Do i have some resemblance to god, just in case? No? So why all you damed lost souls flow to me in the hope for salvation...answers...love? Who i am to answer you prayers and curses, in all these recurring cases, while i myself barely stay sane, barely stay alive!? Two near-death experiences, and you expect i'll tell you not to go and kill yourselves? Puh-leese. Who am i to say even that when the only thing that's keeping me here is fear from departing. My wariness of trains is something pretty well-known...so i can't take the last train for the coast, i just can't.
And you still come, time and time again. I can save nobody if nobody saves me. So isn't it ironic that when i try my best, however little is it, they take it...and leave...oh well, i guess giving is the important part, but the end is always damnation and abandonment. Your thankyous. Ironic how that who made me live in hell for two years is coming to me for advice. How i attract these half-mad prophets. How Jesus turns out to be Judas. How i'm pulled apart by temptation..."guilted into"!?

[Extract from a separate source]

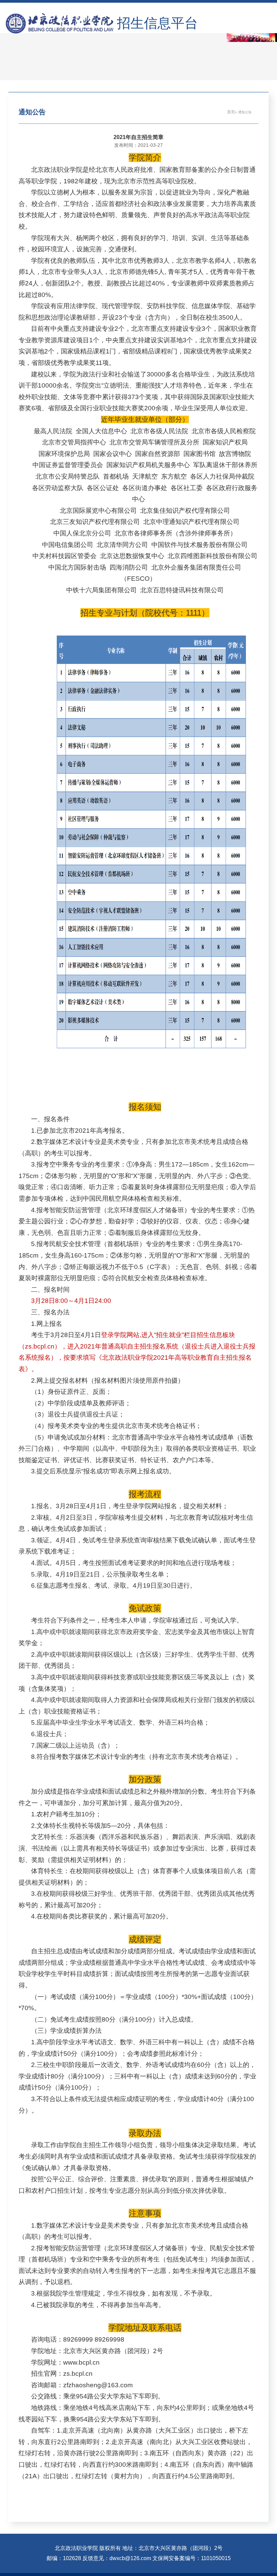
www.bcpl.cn (81, 2362)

Not for the lack of wanting, believe me...
I won't write about the festival. Won't put the funny poll thing. Won't nothing. I'm tired to death of all that. And there's a horrible void of trusting, as everyone involved will condemn me even more, and those who aren't - scorn at best case, yawn at worst. "The loneliest child alive".
Emo poetry is tougher than it may seem. Therefore i do prose.
With anguish, love, and great snarkasm, dedicated to M. who claimed i can experiment on him.